Horton, R. (2004) ‘The lessons of MMR’, The Lancet, 363, 6 March 2004, pp 747–749 Elsevier. Copyright © 2004 Elsevier.

The latest debate surrounding Wakefield and colleagues’ paper has been enormously confusing. Public inquiries have been sought into the way ethics committees operate, how the legal services commission makes its decisions, and even, once again, into the safety of vaccines. A preliminary investigation by the UK's General Medical Council is underway. A furious debate about the actions of almost all protagonists has taken place. The press has become the courtroom for this very public dispute. But the media cannot be the only place to charge, investigate, prosecute, defend, judge, and pass verdicts on those who have been accused of research misconduct.

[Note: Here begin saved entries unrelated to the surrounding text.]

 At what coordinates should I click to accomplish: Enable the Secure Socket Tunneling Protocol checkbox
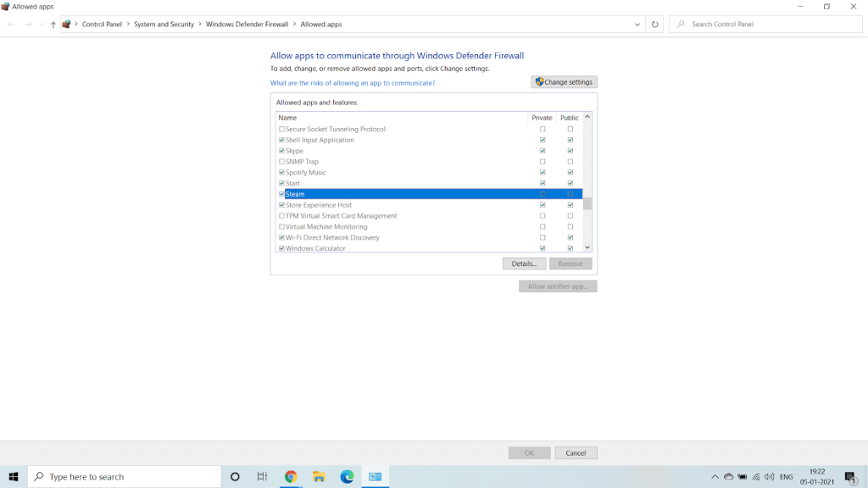tap(282, 129)
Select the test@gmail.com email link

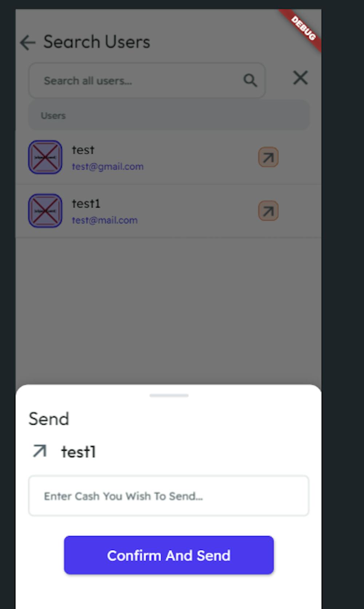tap(108, 167)
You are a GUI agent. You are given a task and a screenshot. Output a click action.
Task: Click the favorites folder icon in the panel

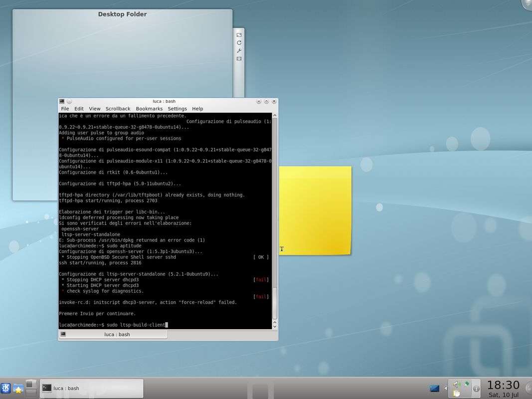[18, 388]
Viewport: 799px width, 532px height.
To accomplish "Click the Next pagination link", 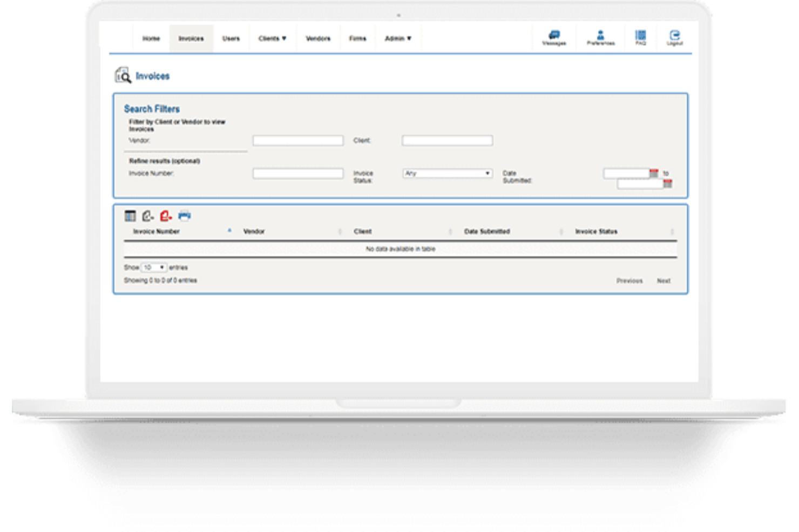I will pos(665,280).
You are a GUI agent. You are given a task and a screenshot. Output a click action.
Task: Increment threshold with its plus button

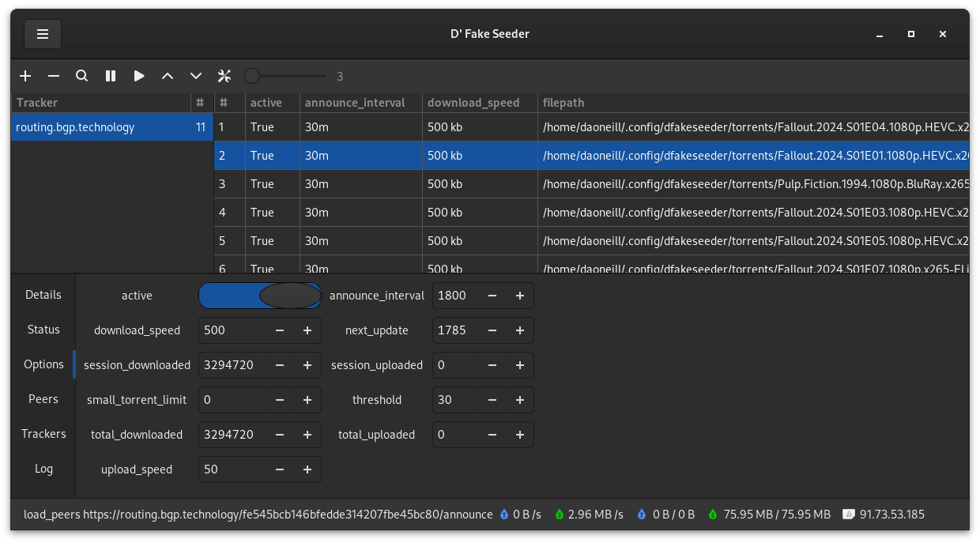[x=519, y=400]
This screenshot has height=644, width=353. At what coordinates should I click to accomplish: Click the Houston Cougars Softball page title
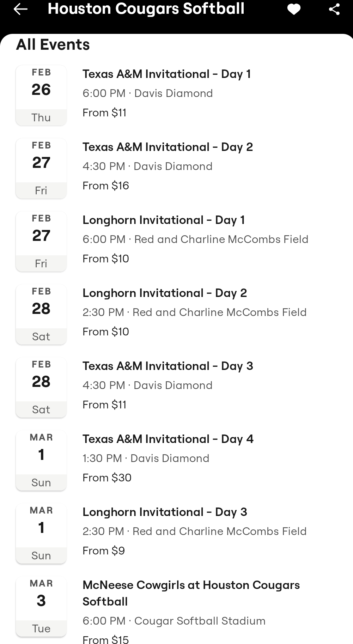coord(146,9)
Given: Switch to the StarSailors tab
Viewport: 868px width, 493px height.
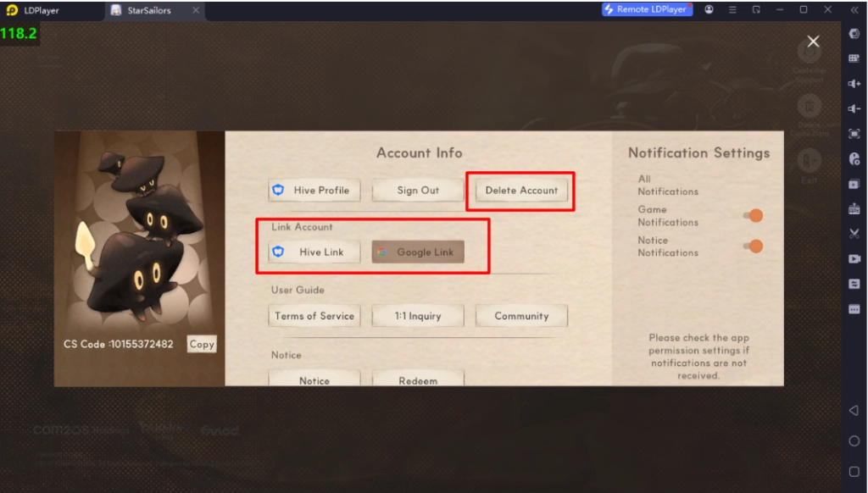Looking at the screenshot, I should [148, 10].
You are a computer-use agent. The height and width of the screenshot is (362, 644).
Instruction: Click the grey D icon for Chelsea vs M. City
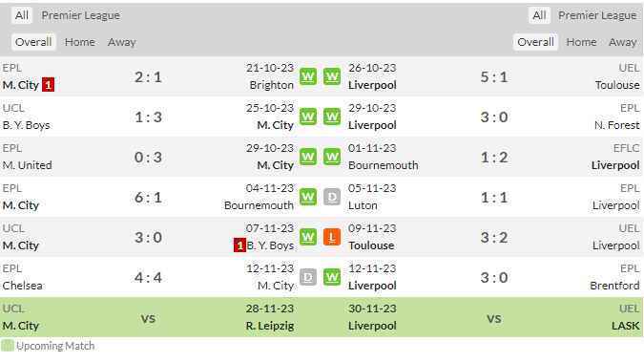tap(308, 277)
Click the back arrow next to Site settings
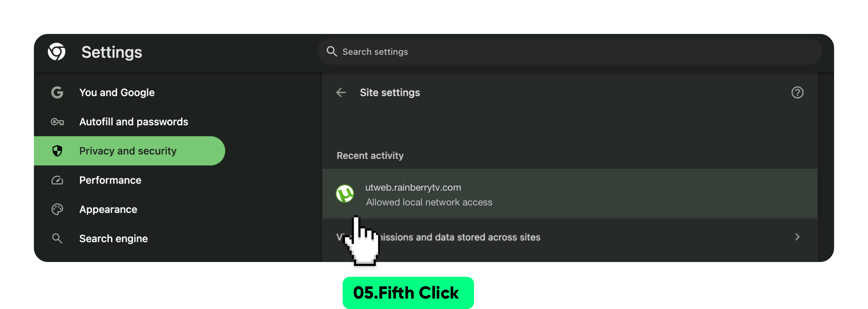This screenshot has width=868, height=309. (x=341, y=92)
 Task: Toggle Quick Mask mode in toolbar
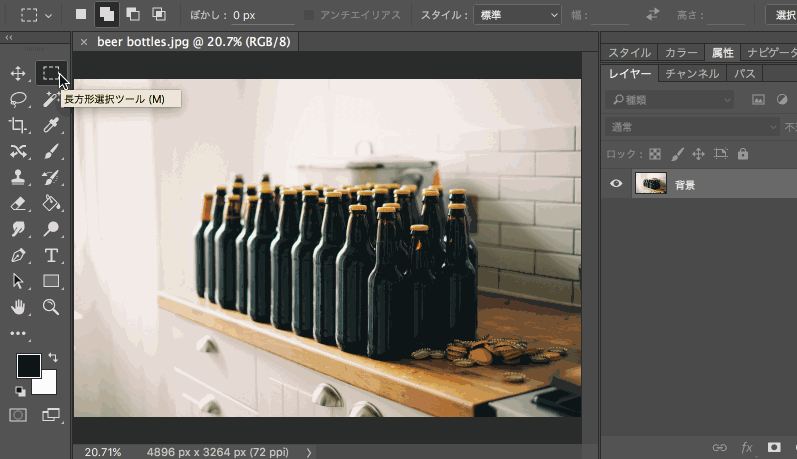coord(18,415)
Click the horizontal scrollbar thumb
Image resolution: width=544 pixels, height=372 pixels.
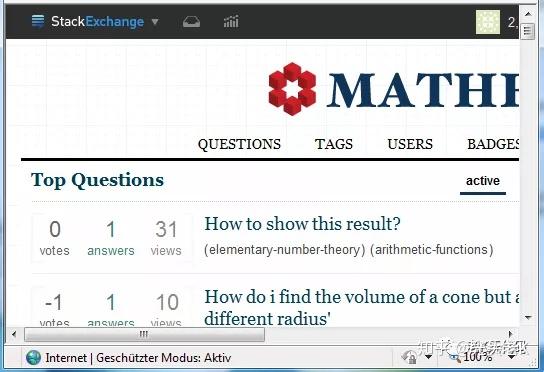click(x=144, y=335)
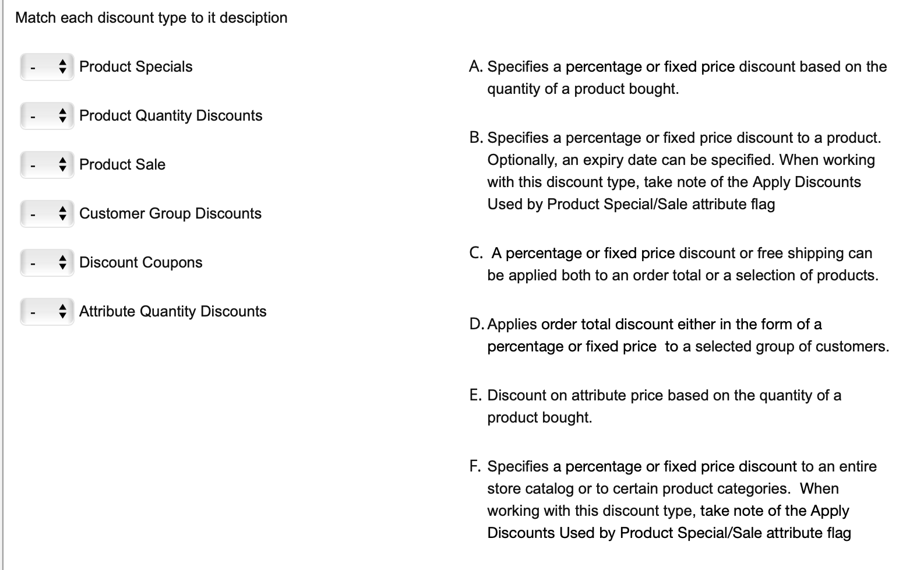Click the stepper beside Attribute Quantity Discounts

click(63, 311)
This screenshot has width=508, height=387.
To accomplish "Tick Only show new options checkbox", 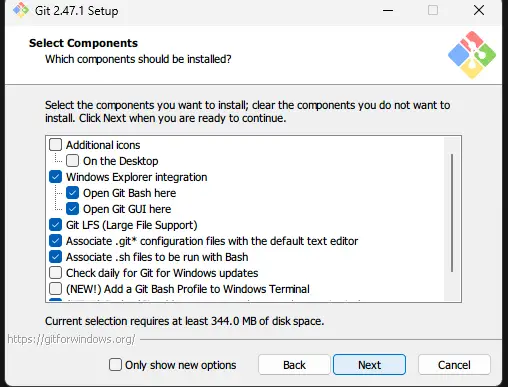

In 2000, a group representing the UK's Committee on Publication Ethics (COPE) drew attention to a collective institutional failure to take allegations of research misconduct seriously.9 The absence of formal mechanisms within many universities and at a national level to investigate claims with visible due process means that publicly aired allegations leave everybody involved scrambling to respond in the best way they can. COPE has produced helpful guidance on how to deal with allegations of misconduct. But with no national body to which one can refer these allegations, the danger is that in any ensuing media furore good people are hurt by smear and innuendo. The appearance of institutions investigating themselves, while accepted as the norm in science and medicine, does little to strengthen public trust in a system that has such critical societal influence, and thus which requires transparent lines of accountability.

Present scientific and medical institutions have failed to act after years of encouragement and embarrassment. It is now up to Government to step in to create Britain's first Council for Research Integrity. Please, ministers, do so and do it now.